Download and Compile the Model#

Use the keras API to download a pre-trained ResNet50 model and then compile to a .dfp with the Neural Compiler. From the command line run the following:

python3 -c "import tensorflow as tf; tf.keras.applications.ResNet50().save('resnet.h5');"
mx_nc -v -m resnet.h5 -c 4

In the current working directory, you should now have resnet.h5 (keras) and resnet.dfp (memryx) files. The .dfp file is the static compiled model which will be loaded onto the accelerator for inferencing.

Note

You can download the file resnet.h5 directly from this link resnet.h5.

Download 100 images of ImageNet#

The following code will need some test images to work with. We provide 100 images from the imagenet 2012 validation dataset with ground truth labels. Download imagenet100 and untar.

tar -xvzf imagenet100.tar.gz

Image loading + Preprocessing#

Now, let’s write some python code to load the images into a numpy arrays and preprocess (resize + rescale). This will prepare them for inferencing. In a python file add the following lines:

import os, glob
from PIL import Image
import numpy as np
from tensorflow import keras

os.environ['TF_CPP_MIN_LOG_LEVEL'] = '2'
import tensorflow as tf
tf.compat.v1.logging.set_verbosity(tf.compat.v1.logging.ERROR)

# Make sure to configure the path correctly to point to the downloaded dataset
imagenet_path = 'imagenet100'

# Load ground_truth
with open(imagenet_path+'/ground_truth', 'r') as f:
    ground_truth = f.read().split('\n')[:-1]

# Load images
image_paths = glob.glob(imagenet_path+'/*.JPEG')
image_paths.sort()

images = []
for image_path in image_paths:
    image = np.array(Image.open(image_path).resize((224,224)))
    # Handle grey-scale images
    if image.shape == (224,224):
        image = np.repeat(image[:,:,np.newaxis], 3, axis=2)
    # Preprocessing (shift+scale)
    image = keras.applications.resnet.preprocess_input(image)
    images.append(image.astype(np.float32))

Note

We use the Pillow library to load the JPEG images.
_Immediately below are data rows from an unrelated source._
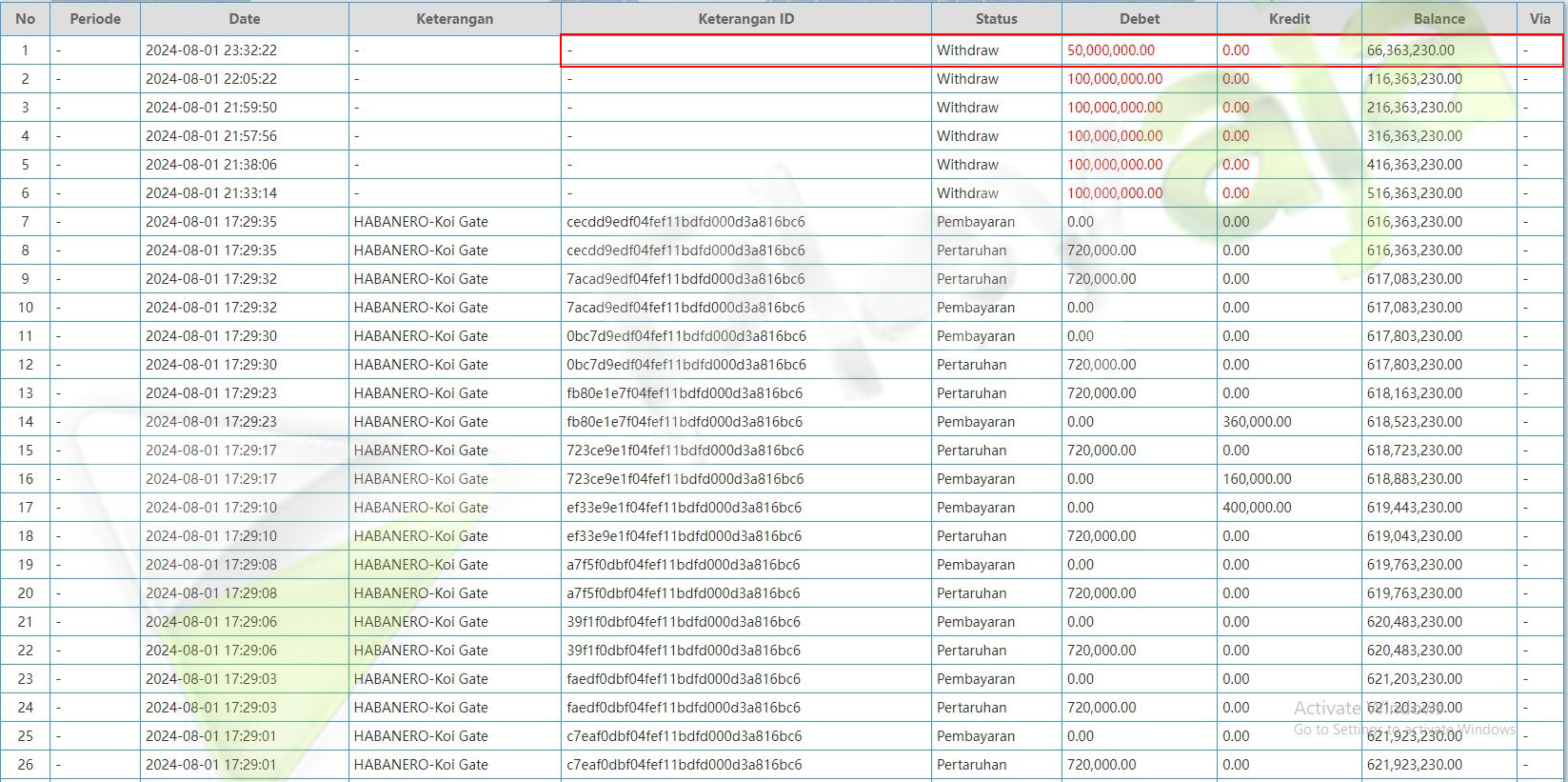Image resolution: width=1568 pixels, height=782 pixels.
Task: Click the 516,363,230.00 balance cell
Action: pyautogui.click(x=1414, y=193)
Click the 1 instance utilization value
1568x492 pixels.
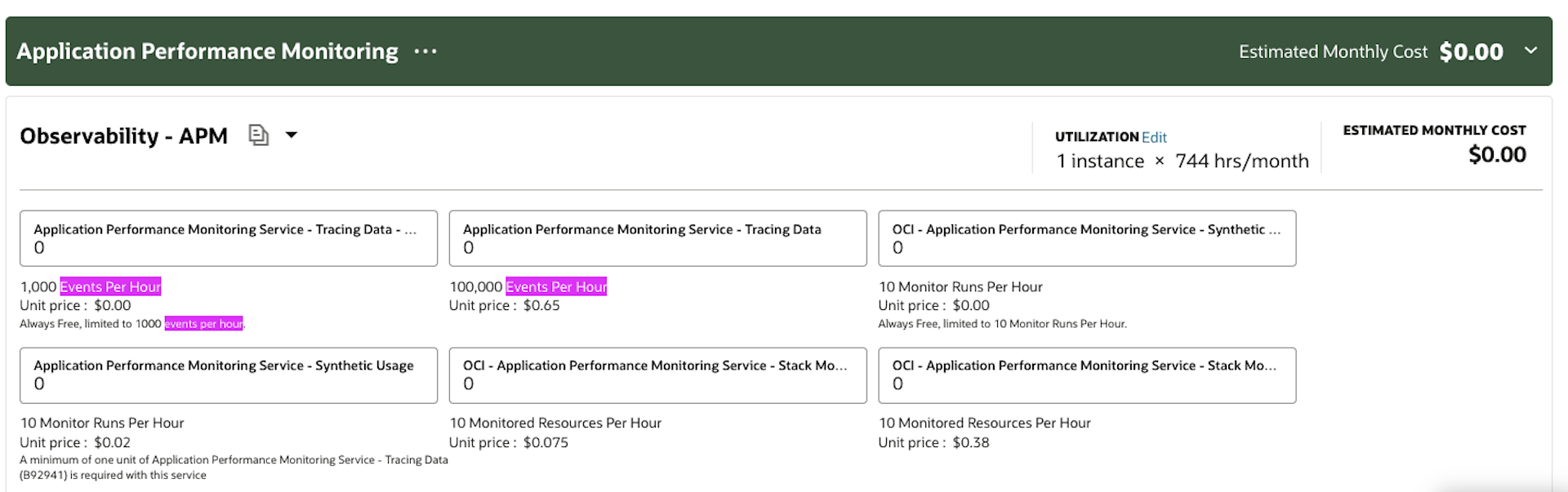point(1100,162)
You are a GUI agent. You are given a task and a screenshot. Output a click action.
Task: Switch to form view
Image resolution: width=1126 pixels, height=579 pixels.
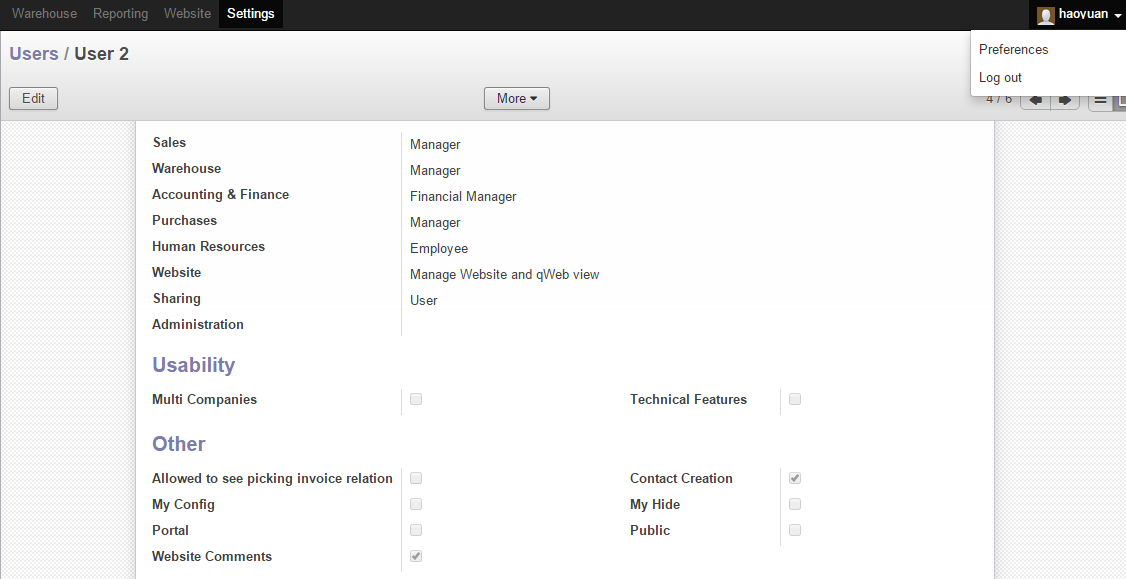pyautogui.click(x=1120, y=99)
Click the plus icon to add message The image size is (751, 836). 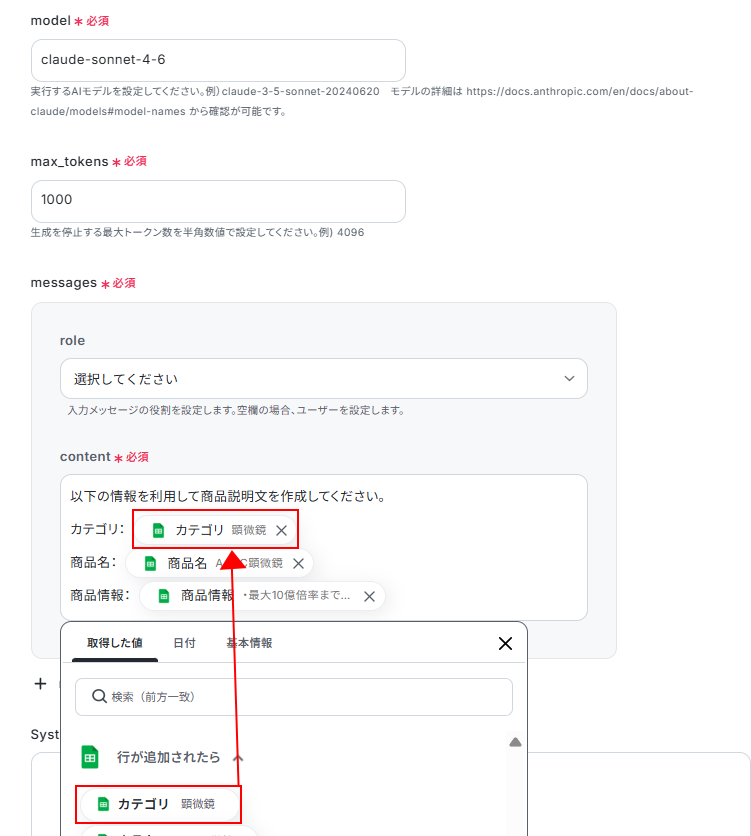point(41,684)
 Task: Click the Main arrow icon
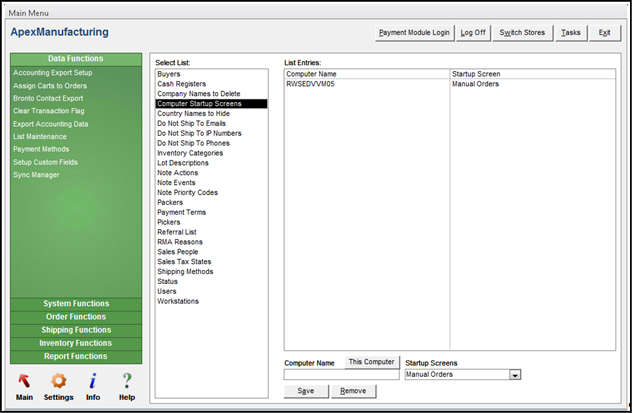pos(24,381)
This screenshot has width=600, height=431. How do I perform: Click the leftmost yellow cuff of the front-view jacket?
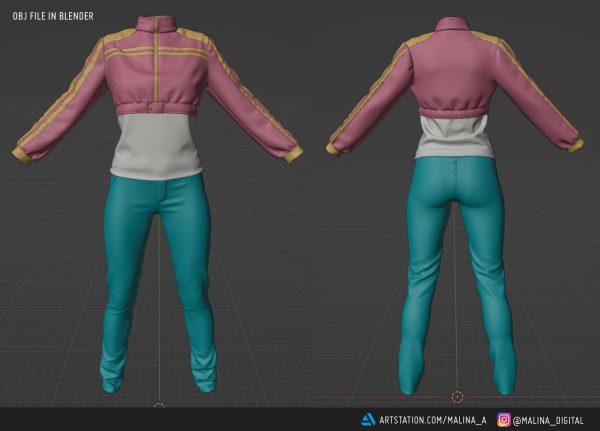tap(21, 154)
You can install this library by running pip install pillow on the command line.

Note

In C++, we can run inference using two approaches:

  1. User threading: Here, users can decide whether to run the application synchronously or create multiple threads to make it work asynchronously.

  2. Auto threading: In this approach, the API handles the threading, allowing it to work asynchronously and making it simpler for users not to worry about threading.

The image loading, preprocessing, and post-processing of predictions code are the same for both approaches.

Here, we parse images from the ImageNet folder using the filesystem to iterate over them. The images are then preprocessed (resized and rescaled) to prepare them for inferencing.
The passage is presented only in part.